The blood culture result was negative. Direct gram staining and microscopic examination of the sputum revealed gram-negative rods in the neutrophils. After 18 hours incubation at 35°C, colorless colonies were detected on blood, chocolate, and MacConkey agar plates, which were all gram-negative rods. One isolate from each plate was selected for identification. Initial identification performed using the API 20NE strip (bioMérieux, Lyons, France) classified the isolate as Bordetella avium with a 96.6% confidence, which could not be used to distinguish species in the genus Bordetella. The selected isolate from the blood agar plate, designated strain A2799, was subject to further identification using matrix-assisted laser desorption/ionization time-of-flight mass spectrometry (MALDI-TOF-MS) (Bruker, Leipzig, Germany) and 16S rRNA gene sequencing. Both methods classified this strain as B. hinzii. Antibiotic susceptibility testing was performed using the Kirby-Bauer method. The strain was found to be susceptible to the most commonly used antibiotics, and our patient recovered well through therapy with cefmetazole, which is similar to cefoxitin and ceftazidime, to which the strain was found to be susceptible.

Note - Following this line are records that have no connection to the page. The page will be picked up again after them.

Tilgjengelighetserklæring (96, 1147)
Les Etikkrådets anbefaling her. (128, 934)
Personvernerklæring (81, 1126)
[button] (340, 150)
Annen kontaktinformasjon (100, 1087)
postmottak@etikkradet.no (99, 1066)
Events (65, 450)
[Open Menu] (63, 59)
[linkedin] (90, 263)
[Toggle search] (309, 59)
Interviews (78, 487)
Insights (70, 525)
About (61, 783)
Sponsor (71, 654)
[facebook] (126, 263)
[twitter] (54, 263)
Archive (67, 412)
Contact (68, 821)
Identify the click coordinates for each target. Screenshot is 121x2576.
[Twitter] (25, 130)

Furthermore, the whole-genome sequence of A2799 (GenBank accession no. SRP081450) was obtained. Phylogenetic trees were constructed using a distance matrix based on the presence or absence of genes (pan-genome tree) and single nucleotide polymorphisms in the core genome (core-genome tree) for A2799 and 27 other Bordetella strains (Fig. 1). In both trees, A2799 clustered with two B. hinzii strains and with B. pseudohinzii, further suggesting that A2799 is B. hinzii. The three “classical” Bordetella species, B. pertussis, B. parapertussis, and B. bronchiseptica, were closely associated in both the pan-genome and core-genome phylogenetic trees, indicating that these three species were derived from a recent common ancestor (Fig. 1).

Fig. 1

Phylogenetic trees based on whole-genome sequencing and analysis. (A) Phylogenetic tree based on the gene content (pan-genome tree). (B) Phylogenetic tree based on 810 core-genome single nucleotide polymorphisms (core-genome tree).

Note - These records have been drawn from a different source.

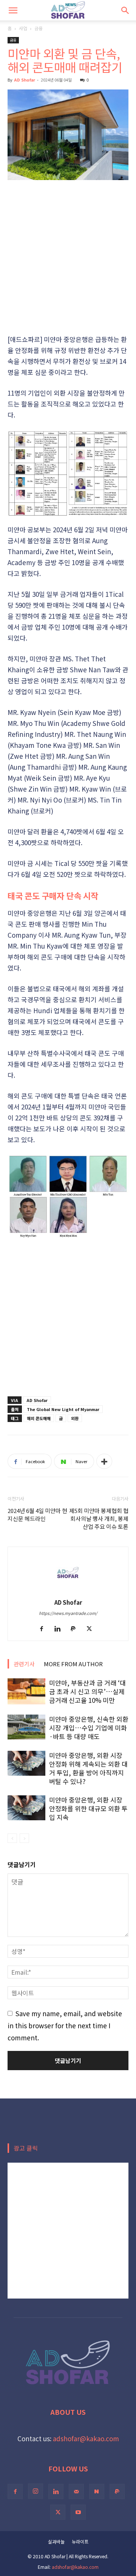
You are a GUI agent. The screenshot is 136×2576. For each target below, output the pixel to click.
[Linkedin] (60, 1629)
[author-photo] (68, 1590)
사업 (23, 28)
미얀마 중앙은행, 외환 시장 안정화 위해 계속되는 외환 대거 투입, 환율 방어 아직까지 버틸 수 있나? (88, 1768)
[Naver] (96, 2491)
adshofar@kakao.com (86, 2438)
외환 (75, 1418)
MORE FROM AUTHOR (73, 1664)
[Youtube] (78, 2512)
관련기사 (24, 1664)
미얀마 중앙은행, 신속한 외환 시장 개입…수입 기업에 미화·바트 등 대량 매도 (88, 1727)
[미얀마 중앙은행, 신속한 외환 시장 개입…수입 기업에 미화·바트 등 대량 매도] (26, 1727)
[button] (13, 10)
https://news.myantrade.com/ (68, 1613)
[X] (92, 1629)
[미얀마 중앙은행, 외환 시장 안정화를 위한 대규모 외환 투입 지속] (26, 1808)
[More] (104, 1461)
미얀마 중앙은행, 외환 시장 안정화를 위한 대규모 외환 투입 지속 (88, 1808)
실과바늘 (56, 2541)
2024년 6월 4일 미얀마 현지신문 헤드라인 (37, 1514)
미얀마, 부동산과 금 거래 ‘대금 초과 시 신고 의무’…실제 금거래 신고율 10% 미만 (87, 1691)
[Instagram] (35, 2491)
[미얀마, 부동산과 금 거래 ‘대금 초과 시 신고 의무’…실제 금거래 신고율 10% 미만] (26, 1691)
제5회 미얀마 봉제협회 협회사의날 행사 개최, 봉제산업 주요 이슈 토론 (98, 1518)
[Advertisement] (68, 258)
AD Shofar (24, 80)
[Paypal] (76, 1629)
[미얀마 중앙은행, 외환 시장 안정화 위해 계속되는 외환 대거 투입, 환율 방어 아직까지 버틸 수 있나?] (26, 1763)
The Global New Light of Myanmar (63, 1409)
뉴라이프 (80, 2541)
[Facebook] (44, 1629)
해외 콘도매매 (39, 1418)
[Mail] (76, 2491)
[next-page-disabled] (24, 1838)
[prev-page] (12, 1838)
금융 (38, 28)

Our patient had been suffering from cerebral hemorrhage but had no history of physical injury or trauma on admission. In patients with B. hinzii infections, the medical history often reveals a recent exposure to poultry. However, there was a history of avian exposure for this patient. Thus, the exact nature of the exposure in our patient remains unknown.

The identification of B. hinzii was inconclusive or inaccurate with a biochemical identification system, consistent with a previous case [1]. 16S rRNA gene sequencing and routine MALDI-TOF-MS are reliable for identifying B. hinzii [1]. Furthermore, whole-genome sequencing is increasingly being applied to identify clinical microorganisms. Therefore, it is likely that some species that could not previously be identified by traditional biochemical methods will increasingly be discovered. B. hinzii infection is rare but potentially fatal. However, antibiotic therapy often results in a favorable outcome.